Legamorons

Friday, September 30th, 2005

In The Trackable Society, Arnold Kling defines a legamoron (legal oxymoron) as any law that could not stand up under widespread enforcement. Some examples:

  • laws against marijuana use
  • immigration laws
  • laws against sexual harassment
  • laws against betting on sports
  • speed limits
  • software licenses
  • laws against music sharing
  • laws requiring people to pay social security taxes for household workers

A really big example:

In fact, the entire tax system could be viewed as a legamoron.
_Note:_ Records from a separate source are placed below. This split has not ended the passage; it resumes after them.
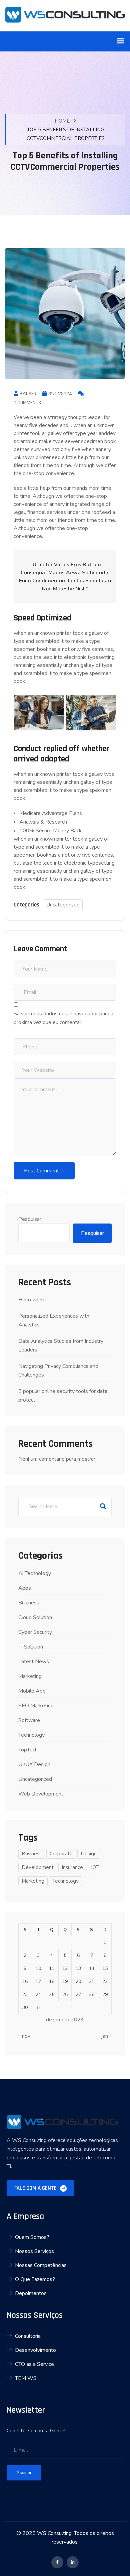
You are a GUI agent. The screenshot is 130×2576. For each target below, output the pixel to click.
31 (38, 2007)
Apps (24, 1588)
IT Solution (30, 1647)
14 (91, 1968)
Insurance (72, 1867)
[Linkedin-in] (73, 2562)
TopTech (28, 1749)
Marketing (30, 1676)
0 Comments (27, 402)
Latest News (33, 1661)
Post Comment (41, 1170)
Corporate (61, 1853)
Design (89, 1853)
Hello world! (32, 1299)
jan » (106, 2036)
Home (62, 121)
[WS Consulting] (65, 16)
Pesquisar (29, 1219)
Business (28, 1602)
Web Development (40, 1794)
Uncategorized (63, 904)
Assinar (24, 2473)
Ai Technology (34, 1573)
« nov (24, 2036)
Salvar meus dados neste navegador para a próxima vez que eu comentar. (63, 1018)
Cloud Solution (35, 1617)
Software (29, 1720)
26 (65, 1994)
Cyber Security (35, 1632)
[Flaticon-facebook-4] (57, 2562)
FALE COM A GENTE (36, 2188)
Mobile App (32, 1691)
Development (38, 1867)
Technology (31, 1735)
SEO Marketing (36, 1705)
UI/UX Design (34, 1764)
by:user (28, 393)
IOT (95, 1867)
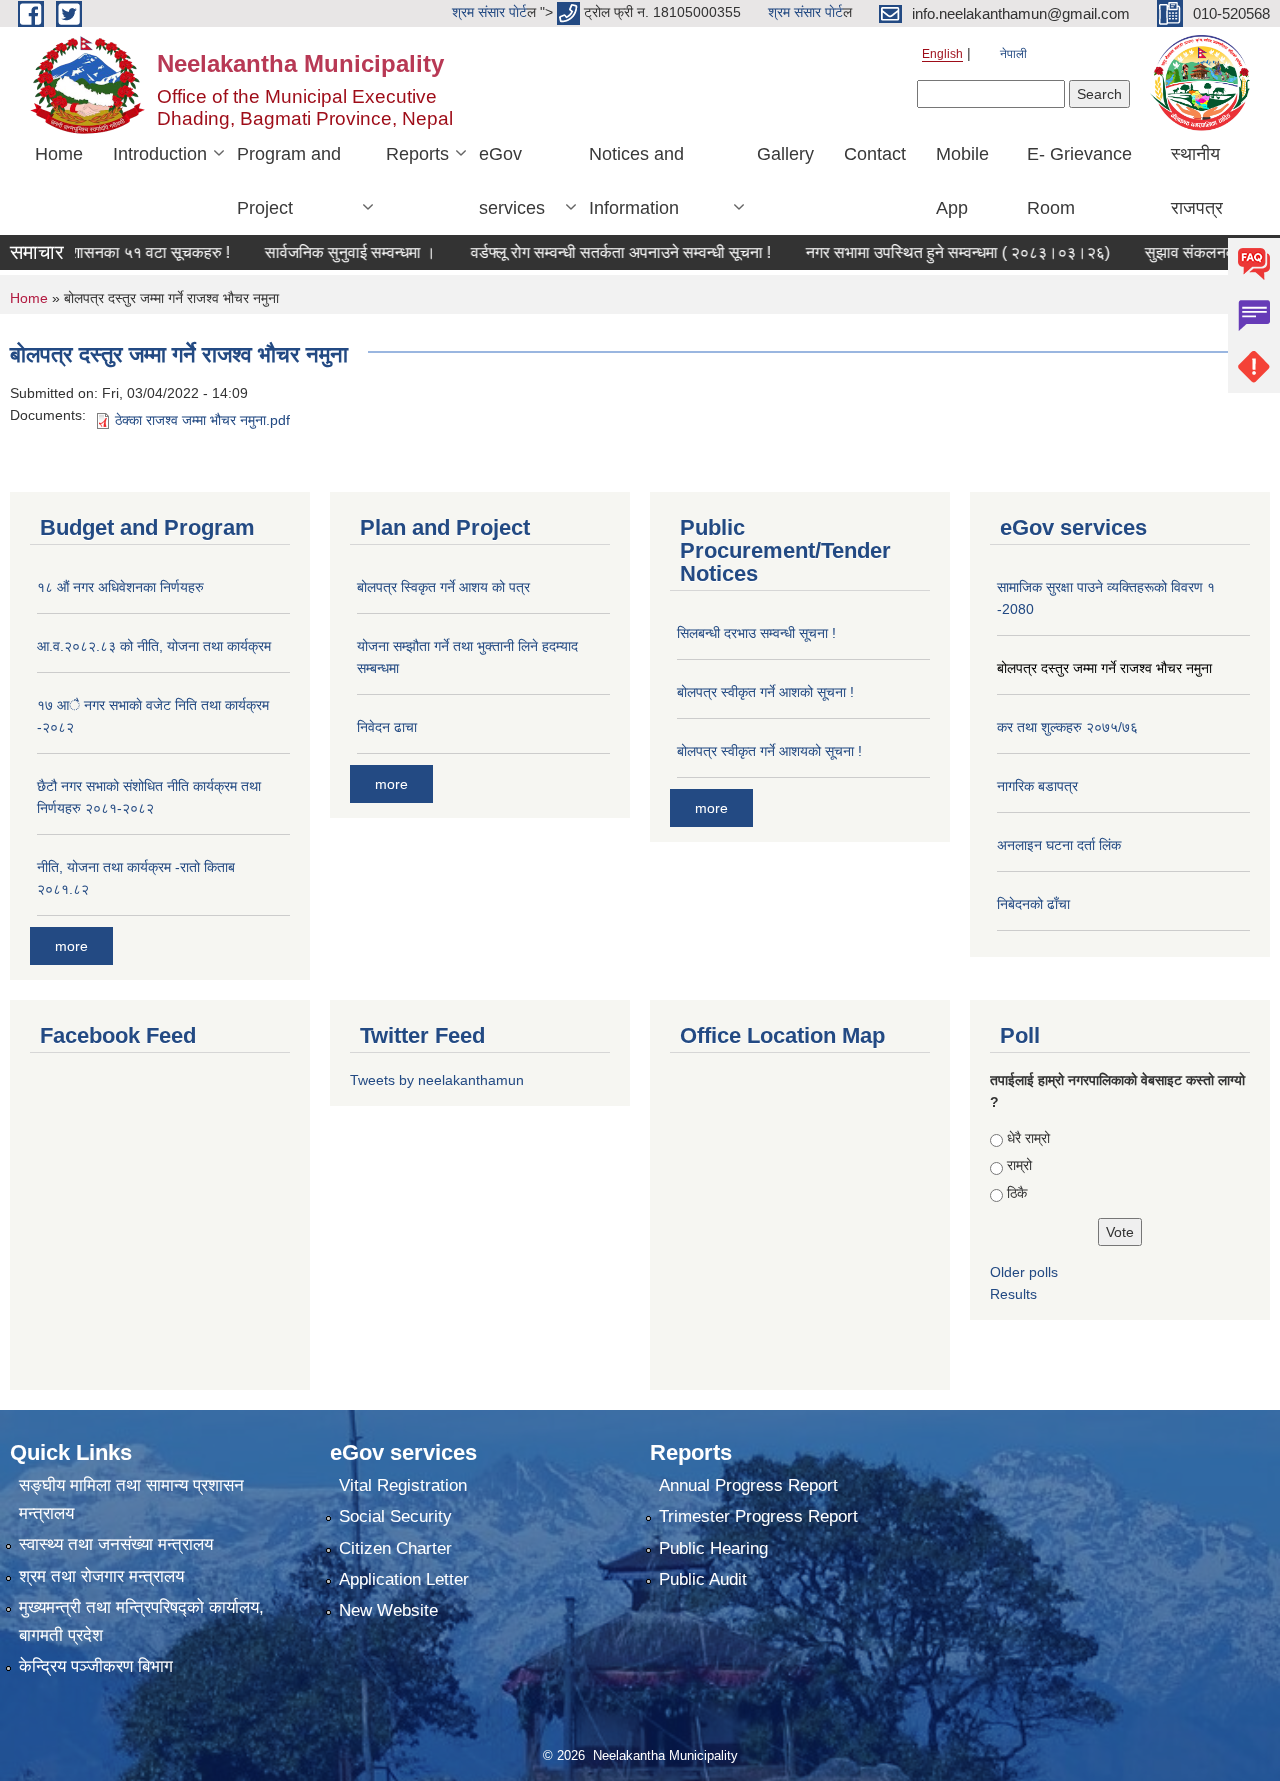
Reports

Congress deliberately underfunds the computer systems and audit department of the IRS. Otherwise, if households and businesses had to get everything on their returns exactly right, the cost of tax compliance probably would eat up the entire Gross Domestic Product, and there would be nothing left to tax.
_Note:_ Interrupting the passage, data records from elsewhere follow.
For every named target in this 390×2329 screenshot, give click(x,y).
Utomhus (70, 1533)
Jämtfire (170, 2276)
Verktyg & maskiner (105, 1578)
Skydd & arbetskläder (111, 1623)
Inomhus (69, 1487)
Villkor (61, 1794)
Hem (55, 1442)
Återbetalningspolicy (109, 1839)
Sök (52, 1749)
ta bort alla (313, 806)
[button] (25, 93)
In A Case for Immigration, he explains that “we are all illegal”:

For politicians, selective enforcement is a very useful tool. Having lots of laws on the books that are not obeyed means that we are at the mercy of the political class, because all of us are doing something illegal. We might be speeders, marijuana users, accounting standards violators, sexual harassers, etc. Any time a politician wants to, he can come after us.
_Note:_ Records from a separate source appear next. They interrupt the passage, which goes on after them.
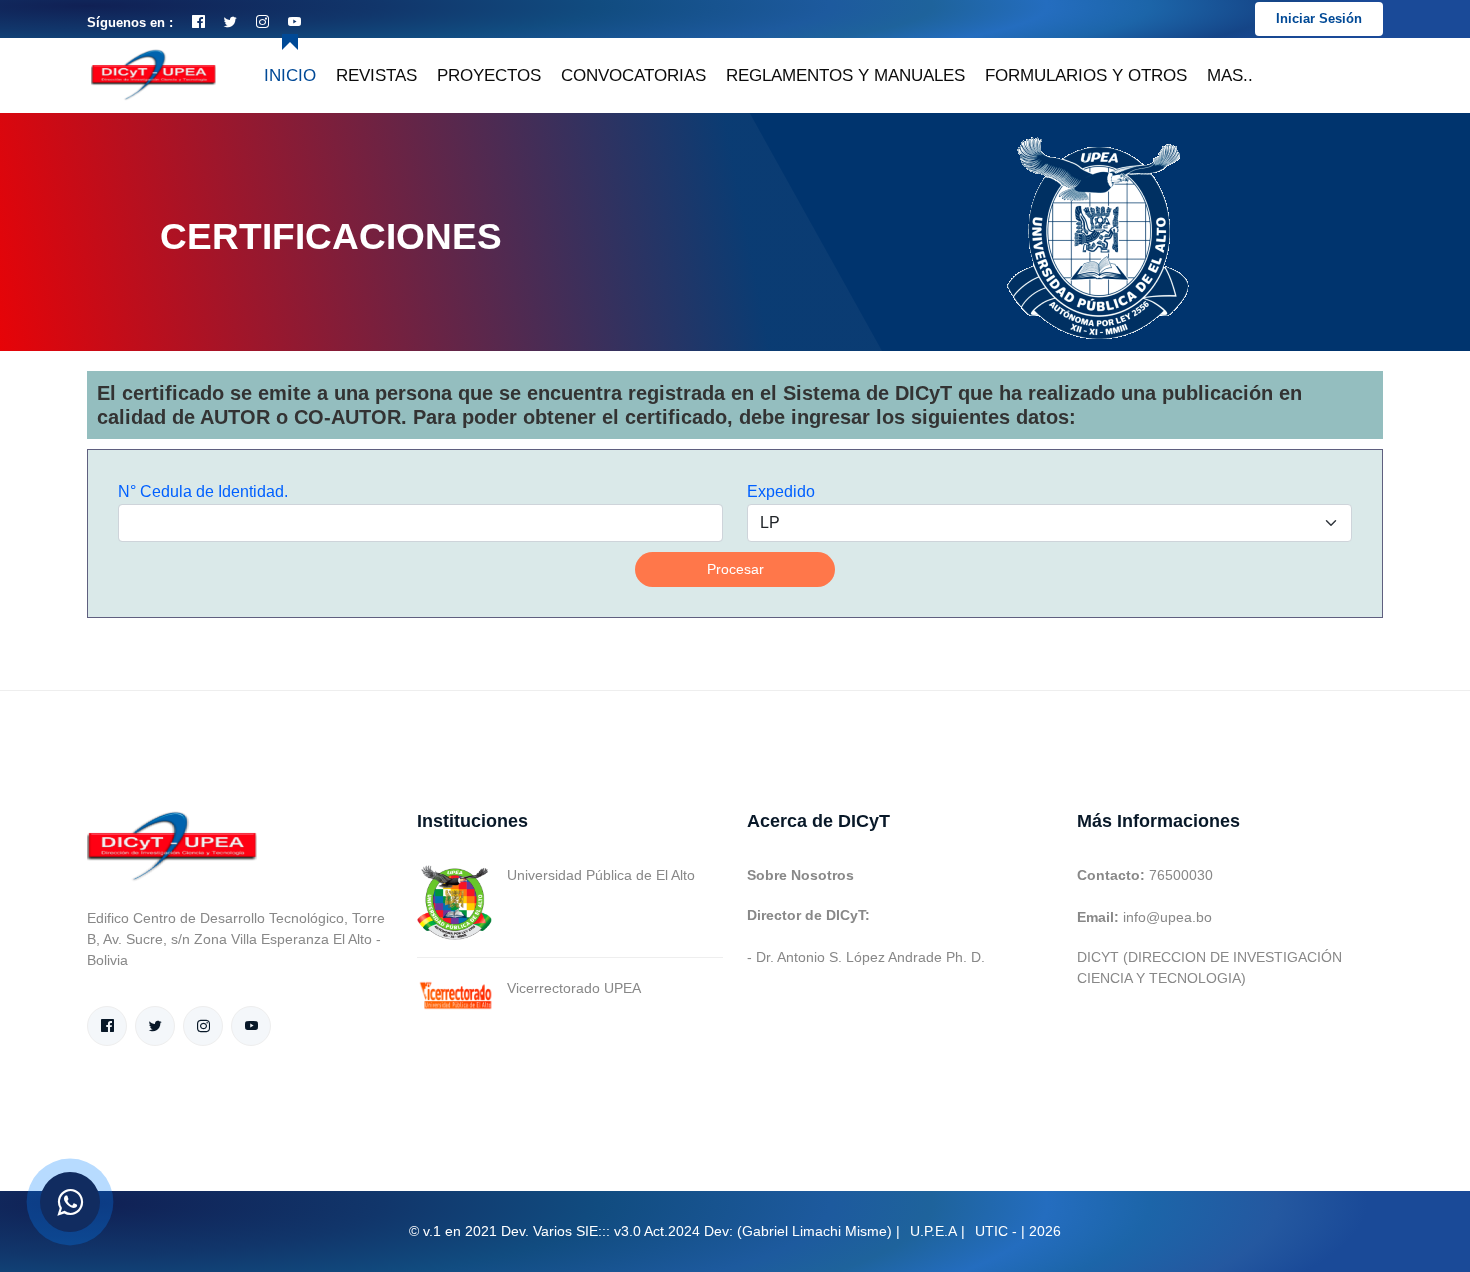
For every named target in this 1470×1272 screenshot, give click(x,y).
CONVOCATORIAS (633, 75)
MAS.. (1230, 75)
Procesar (735, 569)
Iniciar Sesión (1319, 18)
Legamorons give politicians the option of going after political targets while leaving most constituents alone. If you were a crusading attorney general from New York, you could choose to prosecute people entirely on the basis of their unpopularity. When we are all illegal, any of us could be attacked by a crusading attorney general at any time. Only those of us who keep quiet are safe.

Selective enforcement means the rule of men, not the rule of laws. It means that your protection against politically-motivated legal action is only as good as your PR firm.